*Work order*.
Go to the line in the entries below that holds "Task: Add Cisterna 5000 L NM via Agregar" and repeat exactly from there through the line that holds "Task: Click the Balance Last Statement field", inclusive.

Saved entries
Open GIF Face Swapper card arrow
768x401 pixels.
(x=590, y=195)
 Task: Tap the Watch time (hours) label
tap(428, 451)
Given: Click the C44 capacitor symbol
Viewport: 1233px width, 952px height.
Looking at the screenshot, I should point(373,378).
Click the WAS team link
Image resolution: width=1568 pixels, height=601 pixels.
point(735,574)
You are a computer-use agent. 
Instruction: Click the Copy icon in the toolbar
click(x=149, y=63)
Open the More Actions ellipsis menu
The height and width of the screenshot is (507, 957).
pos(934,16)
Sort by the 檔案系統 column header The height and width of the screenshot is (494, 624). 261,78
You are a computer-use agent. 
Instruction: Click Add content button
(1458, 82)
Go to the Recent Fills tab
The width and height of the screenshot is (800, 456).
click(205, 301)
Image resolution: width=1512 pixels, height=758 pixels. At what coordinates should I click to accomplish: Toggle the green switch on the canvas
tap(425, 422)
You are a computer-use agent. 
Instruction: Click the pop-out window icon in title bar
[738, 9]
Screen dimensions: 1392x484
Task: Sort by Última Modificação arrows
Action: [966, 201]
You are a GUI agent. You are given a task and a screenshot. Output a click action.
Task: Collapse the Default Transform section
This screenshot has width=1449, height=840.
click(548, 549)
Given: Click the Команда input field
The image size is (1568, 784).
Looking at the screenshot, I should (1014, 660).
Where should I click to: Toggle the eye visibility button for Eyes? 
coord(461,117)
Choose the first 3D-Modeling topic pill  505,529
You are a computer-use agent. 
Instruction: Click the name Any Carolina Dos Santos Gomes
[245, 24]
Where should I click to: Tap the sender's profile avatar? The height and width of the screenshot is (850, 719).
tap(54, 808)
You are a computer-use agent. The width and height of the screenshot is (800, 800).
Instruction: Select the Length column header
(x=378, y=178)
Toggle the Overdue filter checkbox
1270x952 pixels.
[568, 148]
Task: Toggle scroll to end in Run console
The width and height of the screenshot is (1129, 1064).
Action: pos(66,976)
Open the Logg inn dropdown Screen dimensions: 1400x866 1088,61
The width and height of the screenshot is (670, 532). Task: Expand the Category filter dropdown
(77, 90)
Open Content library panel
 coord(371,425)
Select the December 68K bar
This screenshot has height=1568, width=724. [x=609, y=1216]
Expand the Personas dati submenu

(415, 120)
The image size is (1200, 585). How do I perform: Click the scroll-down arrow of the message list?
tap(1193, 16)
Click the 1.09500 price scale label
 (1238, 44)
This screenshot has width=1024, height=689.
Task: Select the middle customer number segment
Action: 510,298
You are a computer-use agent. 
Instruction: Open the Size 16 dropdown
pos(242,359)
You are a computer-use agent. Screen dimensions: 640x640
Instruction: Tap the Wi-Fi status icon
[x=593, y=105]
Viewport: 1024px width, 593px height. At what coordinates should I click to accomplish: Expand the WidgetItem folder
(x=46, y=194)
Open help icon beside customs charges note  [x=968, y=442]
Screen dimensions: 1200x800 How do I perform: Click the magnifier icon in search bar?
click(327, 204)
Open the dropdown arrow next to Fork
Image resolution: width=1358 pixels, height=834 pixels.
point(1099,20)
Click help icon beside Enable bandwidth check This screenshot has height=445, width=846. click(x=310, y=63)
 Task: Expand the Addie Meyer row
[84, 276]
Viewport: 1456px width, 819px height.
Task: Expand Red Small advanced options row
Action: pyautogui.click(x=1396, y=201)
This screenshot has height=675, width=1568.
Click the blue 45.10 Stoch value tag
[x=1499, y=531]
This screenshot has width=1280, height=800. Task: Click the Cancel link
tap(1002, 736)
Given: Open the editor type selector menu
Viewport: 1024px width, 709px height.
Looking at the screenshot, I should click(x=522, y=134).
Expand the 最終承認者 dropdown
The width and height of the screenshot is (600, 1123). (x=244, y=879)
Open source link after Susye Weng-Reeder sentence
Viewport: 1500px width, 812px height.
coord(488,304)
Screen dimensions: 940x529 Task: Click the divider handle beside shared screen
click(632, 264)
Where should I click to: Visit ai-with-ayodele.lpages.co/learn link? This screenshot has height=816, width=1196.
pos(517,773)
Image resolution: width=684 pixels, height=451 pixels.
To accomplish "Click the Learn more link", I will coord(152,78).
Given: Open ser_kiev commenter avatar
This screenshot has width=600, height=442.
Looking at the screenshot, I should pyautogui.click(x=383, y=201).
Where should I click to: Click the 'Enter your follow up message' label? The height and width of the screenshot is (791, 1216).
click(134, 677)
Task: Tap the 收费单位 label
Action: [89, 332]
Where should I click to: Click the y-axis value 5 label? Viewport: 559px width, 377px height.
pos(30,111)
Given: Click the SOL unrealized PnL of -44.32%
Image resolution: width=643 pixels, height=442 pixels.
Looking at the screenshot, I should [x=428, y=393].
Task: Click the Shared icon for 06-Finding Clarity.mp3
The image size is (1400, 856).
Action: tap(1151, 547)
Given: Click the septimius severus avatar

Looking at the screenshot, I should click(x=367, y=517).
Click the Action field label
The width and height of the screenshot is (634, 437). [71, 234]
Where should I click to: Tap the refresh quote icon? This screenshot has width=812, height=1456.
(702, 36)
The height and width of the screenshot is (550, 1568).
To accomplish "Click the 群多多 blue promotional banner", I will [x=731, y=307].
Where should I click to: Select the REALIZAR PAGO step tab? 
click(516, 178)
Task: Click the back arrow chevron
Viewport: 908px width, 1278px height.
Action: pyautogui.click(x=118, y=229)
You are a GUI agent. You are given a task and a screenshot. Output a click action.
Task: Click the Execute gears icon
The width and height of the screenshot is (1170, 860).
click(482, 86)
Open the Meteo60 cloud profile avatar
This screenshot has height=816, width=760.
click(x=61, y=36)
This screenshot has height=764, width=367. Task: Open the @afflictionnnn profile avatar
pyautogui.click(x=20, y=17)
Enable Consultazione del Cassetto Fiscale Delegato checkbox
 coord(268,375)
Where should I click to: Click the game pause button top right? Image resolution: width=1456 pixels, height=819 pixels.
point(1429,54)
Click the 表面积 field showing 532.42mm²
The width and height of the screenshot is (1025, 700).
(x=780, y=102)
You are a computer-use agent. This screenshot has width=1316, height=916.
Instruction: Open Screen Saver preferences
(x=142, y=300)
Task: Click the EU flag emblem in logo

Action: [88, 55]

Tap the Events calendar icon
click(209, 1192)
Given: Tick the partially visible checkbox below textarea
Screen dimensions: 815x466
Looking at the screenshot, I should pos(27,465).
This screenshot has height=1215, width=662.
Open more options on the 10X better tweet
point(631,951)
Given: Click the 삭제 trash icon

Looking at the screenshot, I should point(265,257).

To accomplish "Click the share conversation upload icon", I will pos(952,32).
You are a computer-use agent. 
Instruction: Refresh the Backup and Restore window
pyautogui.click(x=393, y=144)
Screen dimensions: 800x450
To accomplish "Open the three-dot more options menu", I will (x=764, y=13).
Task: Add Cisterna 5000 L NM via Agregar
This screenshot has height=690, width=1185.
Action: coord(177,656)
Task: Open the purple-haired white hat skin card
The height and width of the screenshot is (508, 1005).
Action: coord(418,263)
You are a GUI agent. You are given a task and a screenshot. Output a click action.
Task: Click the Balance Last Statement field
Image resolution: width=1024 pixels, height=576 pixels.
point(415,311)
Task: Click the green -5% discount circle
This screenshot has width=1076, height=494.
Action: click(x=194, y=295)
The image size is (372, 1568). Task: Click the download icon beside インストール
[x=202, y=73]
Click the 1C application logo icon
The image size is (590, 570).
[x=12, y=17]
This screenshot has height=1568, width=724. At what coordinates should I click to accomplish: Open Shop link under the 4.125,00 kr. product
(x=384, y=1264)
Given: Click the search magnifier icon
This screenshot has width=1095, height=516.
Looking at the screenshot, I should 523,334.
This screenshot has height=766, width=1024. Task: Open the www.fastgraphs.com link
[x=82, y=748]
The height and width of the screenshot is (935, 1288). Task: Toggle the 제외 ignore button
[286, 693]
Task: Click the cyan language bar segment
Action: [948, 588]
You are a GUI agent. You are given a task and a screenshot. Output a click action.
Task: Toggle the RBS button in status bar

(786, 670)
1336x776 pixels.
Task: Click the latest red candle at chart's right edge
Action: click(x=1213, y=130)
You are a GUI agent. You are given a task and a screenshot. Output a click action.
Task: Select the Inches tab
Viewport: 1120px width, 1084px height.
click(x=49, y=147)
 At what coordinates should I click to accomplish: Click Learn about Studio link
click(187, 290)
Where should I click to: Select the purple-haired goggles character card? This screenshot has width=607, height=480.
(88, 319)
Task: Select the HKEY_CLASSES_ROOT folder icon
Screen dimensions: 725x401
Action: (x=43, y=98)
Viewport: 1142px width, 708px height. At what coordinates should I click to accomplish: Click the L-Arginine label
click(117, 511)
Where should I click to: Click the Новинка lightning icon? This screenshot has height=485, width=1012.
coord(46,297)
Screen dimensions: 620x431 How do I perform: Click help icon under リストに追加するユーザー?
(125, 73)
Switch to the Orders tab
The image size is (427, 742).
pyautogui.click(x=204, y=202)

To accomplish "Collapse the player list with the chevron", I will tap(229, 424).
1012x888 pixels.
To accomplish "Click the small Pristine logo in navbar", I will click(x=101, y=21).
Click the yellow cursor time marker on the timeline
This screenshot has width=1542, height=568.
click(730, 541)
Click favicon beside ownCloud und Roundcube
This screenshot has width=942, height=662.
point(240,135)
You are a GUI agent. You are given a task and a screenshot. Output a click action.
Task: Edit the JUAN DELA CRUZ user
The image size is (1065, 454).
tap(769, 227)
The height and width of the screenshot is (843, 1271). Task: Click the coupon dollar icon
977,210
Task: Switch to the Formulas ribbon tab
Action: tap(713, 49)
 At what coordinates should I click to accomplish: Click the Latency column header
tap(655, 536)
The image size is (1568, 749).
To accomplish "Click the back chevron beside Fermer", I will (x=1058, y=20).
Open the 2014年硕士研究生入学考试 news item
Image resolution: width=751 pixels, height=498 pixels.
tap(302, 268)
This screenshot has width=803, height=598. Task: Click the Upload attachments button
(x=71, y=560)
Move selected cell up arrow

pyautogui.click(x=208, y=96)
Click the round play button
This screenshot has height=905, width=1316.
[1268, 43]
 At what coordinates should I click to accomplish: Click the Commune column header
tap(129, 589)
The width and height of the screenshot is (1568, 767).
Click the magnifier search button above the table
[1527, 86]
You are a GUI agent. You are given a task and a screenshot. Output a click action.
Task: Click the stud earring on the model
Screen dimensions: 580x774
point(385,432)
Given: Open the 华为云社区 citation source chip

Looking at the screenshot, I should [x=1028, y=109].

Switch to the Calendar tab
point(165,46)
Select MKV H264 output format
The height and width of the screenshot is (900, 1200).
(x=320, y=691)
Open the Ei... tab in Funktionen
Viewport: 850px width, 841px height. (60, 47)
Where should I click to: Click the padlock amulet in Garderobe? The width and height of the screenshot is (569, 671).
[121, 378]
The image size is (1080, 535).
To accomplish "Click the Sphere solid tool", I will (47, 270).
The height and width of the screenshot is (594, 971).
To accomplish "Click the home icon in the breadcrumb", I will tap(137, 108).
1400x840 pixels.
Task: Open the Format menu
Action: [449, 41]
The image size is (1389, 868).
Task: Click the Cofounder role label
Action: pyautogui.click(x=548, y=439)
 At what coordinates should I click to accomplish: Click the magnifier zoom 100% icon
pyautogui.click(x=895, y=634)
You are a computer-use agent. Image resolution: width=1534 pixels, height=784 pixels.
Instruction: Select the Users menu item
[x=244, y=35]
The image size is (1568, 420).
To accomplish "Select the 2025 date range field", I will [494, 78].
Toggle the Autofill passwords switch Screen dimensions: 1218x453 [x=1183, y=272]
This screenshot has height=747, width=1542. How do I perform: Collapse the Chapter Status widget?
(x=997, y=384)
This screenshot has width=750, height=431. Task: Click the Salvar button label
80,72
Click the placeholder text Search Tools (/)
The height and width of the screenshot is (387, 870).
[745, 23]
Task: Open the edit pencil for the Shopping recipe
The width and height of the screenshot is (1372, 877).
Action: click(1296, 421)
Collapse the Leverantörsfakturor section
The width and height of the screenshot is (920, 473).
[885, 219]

*Task output*.
Task: Add Cisterna 5000 L NM via Agregar
This screenshot has height=690, width=1185.
Action: coord(177,656)
Task: Open the purple-haired white hat skin card
The height and width of the screenshot is (508, 1005).
Action: coord(418,263)
You are a GUI agent. You are given a task and a screenshot. Output a click action.
Task: Click the Balance Last Statement field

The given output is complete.